In quantitative real-time Reverse Transcriptase-PCR (RT-PCR) normalization is performed using housekeeping genes as references against the expression level of a gene under investigation. The housekeeping genes are a large group of genes that code for proteins whose activities are essential for the maintenance of cell function. Roche offers 5 different LightCycler Housekeeping Gene sets to provide suitable reference genes for an individual relative quantification approach based on the estimated relative abundance of the target gene in the sample.
1) β2-Microglobulin (β2M) is a housekeeping gene which is detectable in a broad range of tissues, is relatively stably expressed and without pseudogenes known so far (9,10,11). It was shown, however, that in breast cancer cells its mRNA is rapidly degraded (12). β2-Microglobulin housekeeping gene belongs to the medium abundance class of mRNAs (13).
2) Glucose-6-phosphate dehydrogenase (G6PDH) is ubiquitously expressed and belongs to the class of “housekeeping” genes. Although ubiquitous, one issue that has to be taken into consideration upon choosing G6PDH RNA as a standard for relative quantitation is that the expression of G6PDH is not uniform. Basal activity varies from one tissue to another. In individual cell types (liver, adipose, lung, and proliferating cells), the cellular level of G6PDH is regulated by a number of stimuli (14,15,16,17). G6PDH housekeeping gene belongs to the medium abundance class of mRNAs (13).
3) 5-aminolevulinate synthase (ALAS) catalyzes the condensation of glycine with succinyl-CoA to form aminolevulinic acid. This nuclear-encoded mitochondrial enzyme is the first and rate-limiting enzyme in the mammalian heme biosynthetic pathway. The ubiquitous isoform (ALAS1) controls the rate of heme synthesis in non-erythroid mammalian tissues. The ALAS1 gene is reported as a constitutively expressed housekeeping gene (18). Alterations in steady state levels of ALAS mRNA have been reported. Stimulating effects have been described for cAMP, inhibitory effects for phorbol esters and insulin(19, 20).
4) Hypoxanthinephophoribosyltransferase (HPRT) plays an important role in the purine salvage pathways, where it mediates the recycling of hypoxanthine and guanine into the usable nucleotide pools. The HPRT gene is reported as a constitutively expressed housekeeping gene (21). HPRT RNA levels are very low, 1 to 10 molecules per cell (22) which makes it suitable as an endogenous mRNA control in RT-PCR for highly sensitive quantification of low copy or rare mRNAs (23-25). Due to the existence of pseudogenes (24), the assay requires that the primer and probes are chosen carefully to avoid amplification or detection of the pseudogenes from contaminating DNA which might be present in the RT-PCR assay. HPRT mRNA levels are higher in growing cells (22). Reduced levels of HPRT mRNA are observed in cells from indivduals carrying inherited mutations in the HPRT locus (26,27). Mutations in the HPRT gene are responsible for a wide spectrum of diseases like HPRT hyperuricemia, HPRT-related neurologic dysfunction and Lesch-Nyhan disease. Mutations in the HPRT gene can be induced in response to drug treatment (28-30) or by X-irradiation (31). These influences may cause deletions or alterations leading to splice variants.

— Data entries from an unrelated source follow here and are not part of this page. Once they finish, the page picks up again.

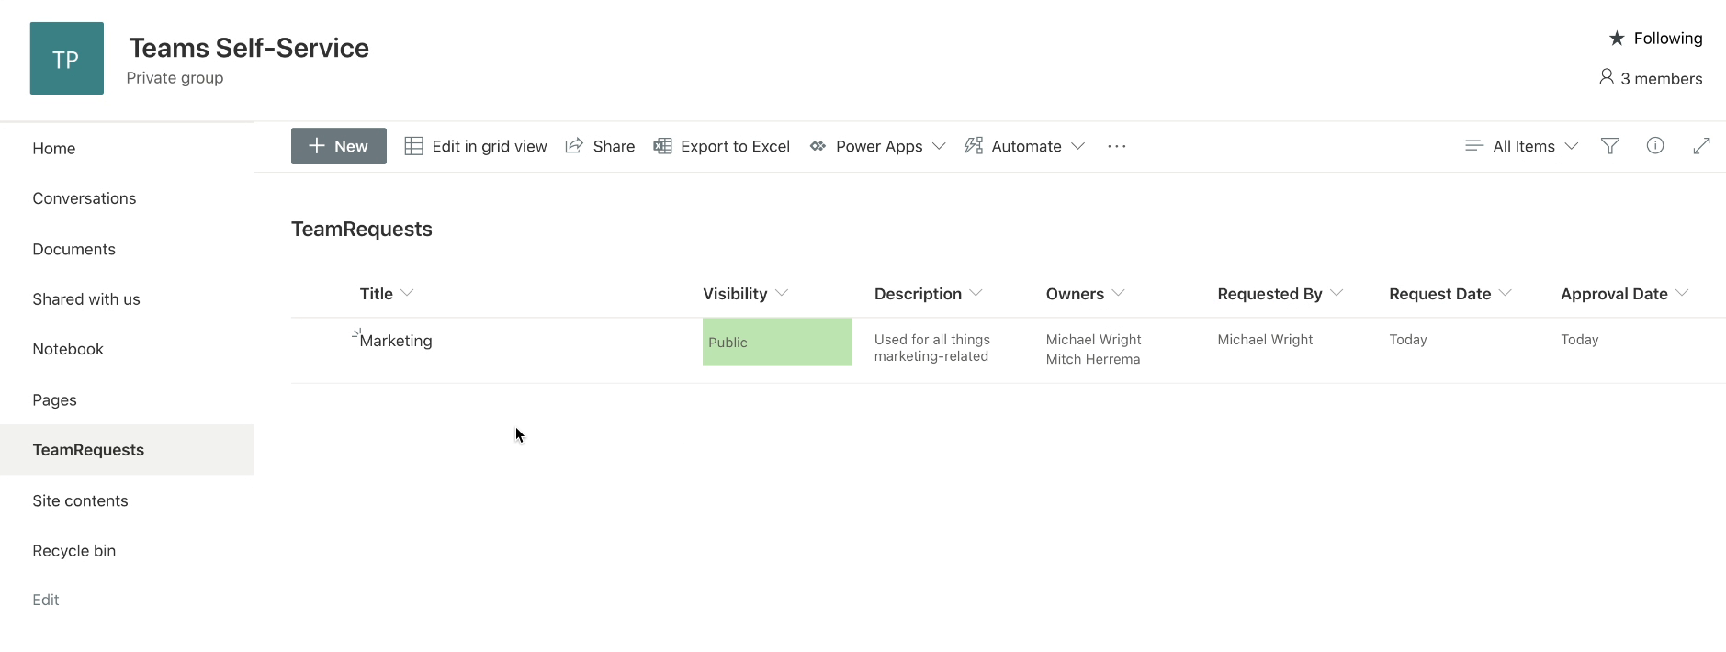Toggle the Following star icon
The height and width of the screenshot is (652, 1726).
point(1617,39)

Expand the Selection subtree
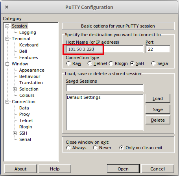(15, 89)
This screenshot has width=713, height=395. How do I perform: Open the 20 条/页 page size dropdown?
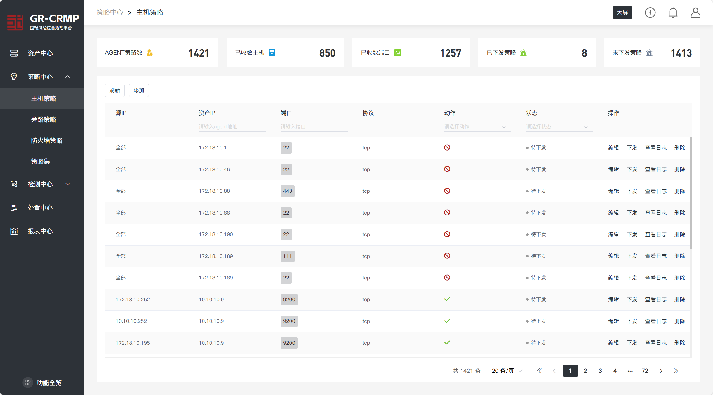click(x=507, y=371)
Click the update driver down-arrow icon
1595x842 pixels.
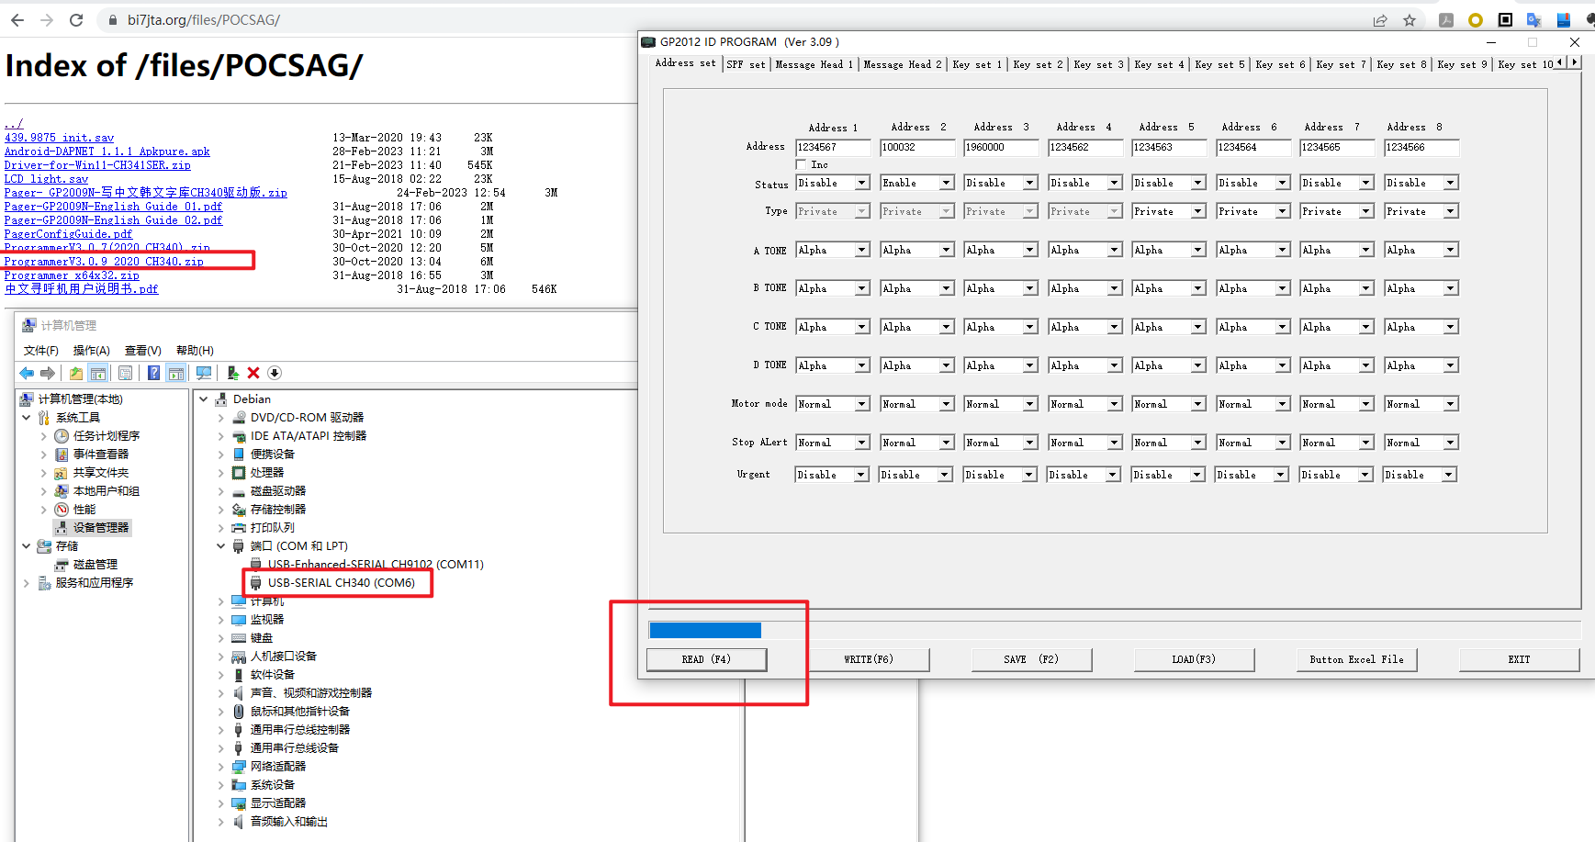tap(275, 373)

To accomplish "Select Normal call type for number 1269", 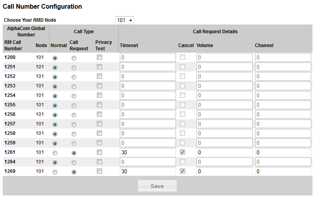I will 55,172.
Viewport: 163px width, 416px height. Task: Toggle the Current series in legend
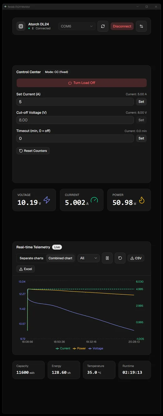[63, 348]
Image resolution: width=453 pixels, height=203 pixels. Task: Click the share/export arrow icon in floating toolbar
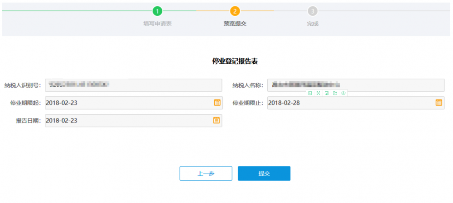335,93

5) Porphobilinogen deaminase (PBGD) is encoded by two distinct mRNA species expressed in a tissue-specific manner from a single gene. One transcript is expressed only in erythroid tissues, while the housekeeping transcript that is used in this set is expressed in all tissues (32-34). The PBGD housekeeping gene is expressed in a broad range of tissues at a relatively stable expression level and without known pseudogenes thus far. For more informations please refer to (5, 6, 35-37). Although PBGD expression levels are comparable in various tissues, they may vary in clinical samples (37). PBGD housekeeping gene belongs to the low abundance class of mRNAs (37, 13).

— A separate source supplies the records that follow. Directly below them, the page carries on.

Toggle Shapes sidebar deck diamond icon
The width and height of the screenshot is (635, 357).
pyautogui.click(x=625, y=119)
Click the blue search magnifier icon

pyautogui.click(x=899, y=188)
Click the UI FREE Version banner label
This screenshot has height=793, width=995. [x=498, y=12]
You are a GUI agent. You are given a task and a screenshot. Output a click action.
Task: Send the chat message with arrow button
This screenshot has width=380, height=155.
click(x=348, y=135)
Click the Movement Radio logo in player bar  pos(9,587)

For more detailed information and specific references: Housekeeping Gene Selection
To obtain the value of the target under investigation and the value of the housekeeping gene in the same sample, a standard curve is used. Then the absolute concentration of the target is divided by the absolute concentration of the housekeeping gene. The resulting target/reference ratio expresses the amount of target now normalized to the level of the reference gene within each unknown sample. Fold changes of “treated” vs “untreated” samples are determined by dividing the above ratios for the target pair.